Les pelmeni viennent de l'Oural et de la Sibérie, où on les fabriquait par centaines à la fin de l'automne, en famille, et où on les congelait dehors, dans des sacs de toile pendus sous le toit, pour tout l'hiver ; le mot vient du komi pel'nyan', oreille de pain, pour leur forme. Ce sont de petits raviolis fermés, à farce de viande crue, qu'on cuit directement dans l'eau, congelés, en trois minutes, et qu'on mange dans un bol avec du beurre, de la crème aigre et du vinaigre. C'est le plat du dimanche soir de toute la Russie, et il tient en trois gestes : une pâte, une farce, un pliage.
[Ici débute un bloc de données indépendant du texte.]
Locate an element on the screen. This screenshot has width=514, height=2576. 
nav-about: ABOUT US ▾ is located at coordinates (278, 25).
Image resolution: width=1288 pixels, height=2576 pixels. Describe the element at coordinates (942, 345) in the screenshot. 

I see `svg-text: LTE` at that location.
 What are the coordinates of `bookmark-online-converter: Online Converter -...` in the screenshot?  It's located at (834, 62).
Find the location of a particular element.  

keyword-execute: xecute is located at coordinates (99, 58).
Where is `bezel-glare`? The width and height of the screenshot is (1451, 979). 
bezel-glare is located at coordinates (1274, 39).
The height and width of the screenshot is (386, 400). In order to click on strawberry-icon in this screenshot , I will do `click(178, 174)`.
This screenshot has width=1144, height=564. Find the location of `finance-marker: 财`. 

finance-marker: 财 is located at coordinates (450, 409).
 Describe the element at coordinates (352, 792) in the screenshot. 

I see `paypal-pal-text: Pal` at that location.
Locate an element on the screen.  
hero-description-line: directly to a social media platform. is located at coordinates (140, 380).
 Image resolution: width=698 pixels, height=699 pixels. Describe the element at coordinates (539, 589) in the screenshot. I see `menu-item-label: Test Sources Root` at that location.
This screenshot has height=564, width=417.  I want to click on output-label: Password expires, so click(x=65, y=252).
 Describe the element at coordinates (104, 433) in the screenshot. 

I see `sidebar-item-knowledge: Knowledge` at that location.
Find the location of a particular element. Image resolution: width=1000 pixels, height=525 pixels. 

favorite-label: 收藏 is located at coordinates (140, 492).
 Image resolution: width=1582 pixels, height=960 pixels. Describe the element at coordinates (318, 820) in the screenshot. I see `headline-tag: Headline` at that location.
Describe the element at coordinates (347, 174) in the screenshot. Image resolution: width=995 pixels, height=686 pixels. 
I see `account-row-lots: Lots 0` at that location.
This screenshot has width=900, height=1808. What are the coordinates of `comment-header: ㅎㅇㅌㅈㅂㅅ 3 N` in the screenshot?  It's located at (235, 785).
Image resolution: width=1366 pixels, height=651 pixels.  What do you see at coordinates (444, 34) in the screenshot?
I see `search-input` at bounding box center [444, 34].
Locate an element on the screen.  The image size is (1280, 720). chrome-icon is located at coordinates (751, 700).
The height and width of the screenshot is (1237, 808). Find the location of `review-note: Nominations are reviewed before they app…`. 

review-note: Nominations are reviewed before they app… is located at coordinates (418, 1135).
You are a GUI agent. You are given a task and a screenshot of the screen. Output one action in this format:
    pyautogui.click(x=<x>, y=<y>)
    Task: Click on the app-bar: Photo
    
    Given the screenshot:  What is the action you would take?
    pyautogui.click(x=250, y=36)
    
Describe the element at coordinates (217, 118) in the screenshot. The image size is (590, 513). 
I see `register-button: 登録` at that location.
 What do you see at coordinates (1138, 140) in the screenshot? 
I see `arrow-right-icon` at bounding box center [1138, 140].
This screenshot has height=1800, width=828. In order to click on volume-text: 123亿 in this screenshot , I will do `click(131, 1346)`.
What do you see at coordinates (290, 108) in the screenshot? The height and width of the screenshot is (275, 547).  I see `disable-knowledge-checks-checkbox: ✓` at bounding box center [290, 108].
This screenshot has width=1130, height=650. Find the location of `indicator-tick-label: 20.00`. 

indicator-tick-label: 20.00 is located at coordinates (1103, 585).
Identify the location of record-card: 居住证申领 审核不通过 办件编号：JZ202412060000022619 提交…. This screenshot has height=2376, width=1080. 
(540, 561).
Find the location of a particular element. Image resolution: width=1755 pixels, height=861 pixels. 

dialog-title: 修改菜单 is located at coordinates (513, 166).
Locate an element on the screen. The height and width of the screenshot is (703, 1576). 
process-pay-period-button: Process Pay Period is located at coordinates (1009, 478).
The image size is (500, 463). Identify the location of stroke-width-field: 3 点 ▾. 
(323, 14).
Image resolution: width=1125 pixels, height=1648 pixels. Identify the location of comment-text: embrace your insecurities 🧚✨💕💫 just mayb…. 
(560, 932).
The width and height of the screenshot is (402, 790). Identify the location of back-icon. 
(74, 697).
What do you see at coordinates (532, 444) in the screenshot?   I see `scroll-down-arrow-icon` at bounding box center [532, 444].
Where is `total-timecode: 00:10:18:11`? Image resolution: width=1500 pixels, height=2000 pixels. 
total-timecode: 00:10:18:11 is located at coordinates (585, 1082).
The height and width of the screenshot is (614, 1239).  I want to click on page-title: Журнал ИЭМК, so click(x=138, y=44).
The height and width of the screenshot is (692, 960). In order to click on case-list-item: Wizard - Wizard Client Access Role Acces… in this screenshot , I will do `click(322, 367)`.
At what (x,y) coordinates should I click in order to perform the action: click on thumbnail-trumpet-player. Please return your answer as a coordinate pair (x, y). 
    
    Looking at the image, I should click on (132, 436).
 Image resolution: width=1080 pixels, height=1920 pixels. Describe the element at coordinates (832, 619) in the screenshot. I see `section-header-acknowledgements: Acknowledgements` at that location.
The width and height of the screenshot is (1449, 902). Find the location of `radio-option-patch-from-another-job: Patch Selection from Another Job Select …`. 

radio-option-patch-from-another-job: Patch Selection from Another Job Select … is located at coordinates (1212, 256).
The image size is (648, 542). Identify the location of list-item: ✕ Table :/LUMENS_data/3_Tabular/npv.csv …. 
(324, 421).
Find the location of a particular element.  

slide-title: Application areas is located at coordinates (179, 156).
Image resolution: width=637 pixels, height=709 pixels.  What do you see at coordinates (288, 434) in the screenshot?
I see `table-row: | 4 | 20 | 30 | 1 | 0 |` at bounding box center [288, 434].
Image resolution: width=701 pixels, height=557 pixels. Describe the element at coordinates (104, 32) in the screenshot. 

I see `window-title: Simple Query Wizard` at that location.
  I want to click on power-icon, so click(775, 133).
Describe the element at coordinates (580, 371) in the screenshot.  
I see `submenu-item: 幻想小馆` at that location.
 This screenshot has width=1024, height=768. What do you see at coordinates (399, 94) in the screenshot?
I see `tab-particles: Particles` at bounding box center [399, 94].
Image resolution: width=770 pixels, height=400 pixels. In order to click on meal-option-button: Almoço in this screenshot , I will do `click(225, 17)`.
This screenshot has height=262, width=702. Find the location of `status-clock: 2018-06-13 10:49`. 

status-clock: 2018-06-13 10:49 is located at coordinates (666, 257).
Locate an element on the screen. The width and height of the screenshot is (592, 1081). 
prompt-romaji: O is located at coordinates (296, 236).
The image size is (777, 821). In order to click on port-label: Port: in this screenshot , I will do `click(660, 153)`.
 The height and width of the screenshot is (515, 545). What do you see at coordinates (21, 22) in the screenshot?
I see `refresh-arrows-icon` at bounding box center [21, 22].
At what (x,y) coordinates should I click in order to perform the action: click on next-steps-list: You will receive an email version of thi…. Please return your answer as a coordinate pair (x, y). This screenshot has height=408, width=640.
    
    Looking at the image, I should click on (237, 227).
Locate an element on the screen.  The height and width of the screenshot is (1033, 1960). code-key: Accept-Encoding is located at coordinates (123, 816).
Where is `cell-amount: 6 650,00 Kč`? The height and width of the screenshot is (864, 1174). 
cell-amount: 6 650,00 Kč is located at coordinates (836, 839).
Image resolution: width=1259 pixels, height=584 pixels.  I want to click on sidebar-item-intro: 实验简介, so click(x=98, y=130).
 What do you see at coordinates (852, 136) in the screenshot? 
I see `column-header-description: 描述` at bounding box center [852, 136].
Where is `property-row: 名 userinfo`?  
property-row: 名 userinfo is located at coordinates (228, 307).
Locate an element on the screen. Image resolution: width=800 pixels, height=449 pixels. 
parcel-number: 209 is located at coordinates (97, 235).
La pâte : 400 g de farine en fontaine, 1 œuf, 15 cl d'eau froide, 1 cuillère à café de sel ; pétrie 10 minutes, jusqu'à une boule lisse, ferme, élastique ; enveloppée, 30 minutes de repos. La farce : 250 g de bœuf haché, 250 g de porc haché, 1 oignon râpé à la grosse râpe, avec son jus, 2 gousses d'ail pressées, 1 cuillère à café de sel, du poivre noir généreux ; 5 cl d'eau glacée ajoutés en battant la farce à la main ou à la cuillère, 3 minutes, jusqu'à ce qu'elle soit collante et homogène. Au frais.
Le façonnage : la pâte en quatre, chaque quart abaissé à 1 mm sur le plan fariné, des disques de 6 cm à l'emporte-pièce ou au verre ; une noisette de farce, une cuillère à café rase, au centre ; le disque plié en demi-lune, les bords pincés fermement sans air à l'intérieur ; puis les deux pointes de la demi-lune ramenées l'une vers l'autre et soudées, autour du doigt, en un petit anneau bombé. Les pelmeni rangés sans se toucher sur une plaque farinée ; 20 minutes au congélateur, ils se tiennent, ou en sac pour trois mois. La cuisson : une grande casserole, 3 litres d'eau, 1 cuillère à soupe de sel, 2 feuilles de laurier, quelques grains de poivre, à grande ébullition ; les pelmeni jetés, congelés ou non, remués à la cuillère pour qu'ils ne collent pas au fond ; ils remontent en 2 minutes, et on compte 3 minutes après la remontée, à frémissement.
Le service : égouttés à l'écumoire, dans des bols chauds, 50 g de beurre fondu dessus, une grosse cuillère de smetana, de l'aneth ciselé, du poivre, et un filet de vinaigre blanc à table, à la sibérienne ; ou une louche du bouillon de cuisson dans le bol, en soupe. Les variantes : à l'agneau, farce d'agneau haché, oignon, coriandre, la version de l'Oural ; au poisson, brochet ou saumon haché avec un peu de lard, la version des fleuves ; frits, les pelmeni cuits puis dorés au beurre à la poêle, le lendemain, croustillants ; et le bouillon, les pelmeni servis dans leur eau de cuisson enrichie d'un cube de bouillon de bœuf, avec l'aneth. Le plat voisin, les varenyky, a une farce cuite et végétale : ce sont deux plats.
La viande : du bœuf à hacher avec un peu de gras, paleron ou macreuse, et de l'échine de porc, hachés ensemble à la grille moyenne par le boucher ; pas de steak haché à 5 %, trop sec. La smetana : en épicerie de l'Est, ou remplacée par de la crème fraîche épaisse à 30 %, additionnée d'une cuillère de jus de citron.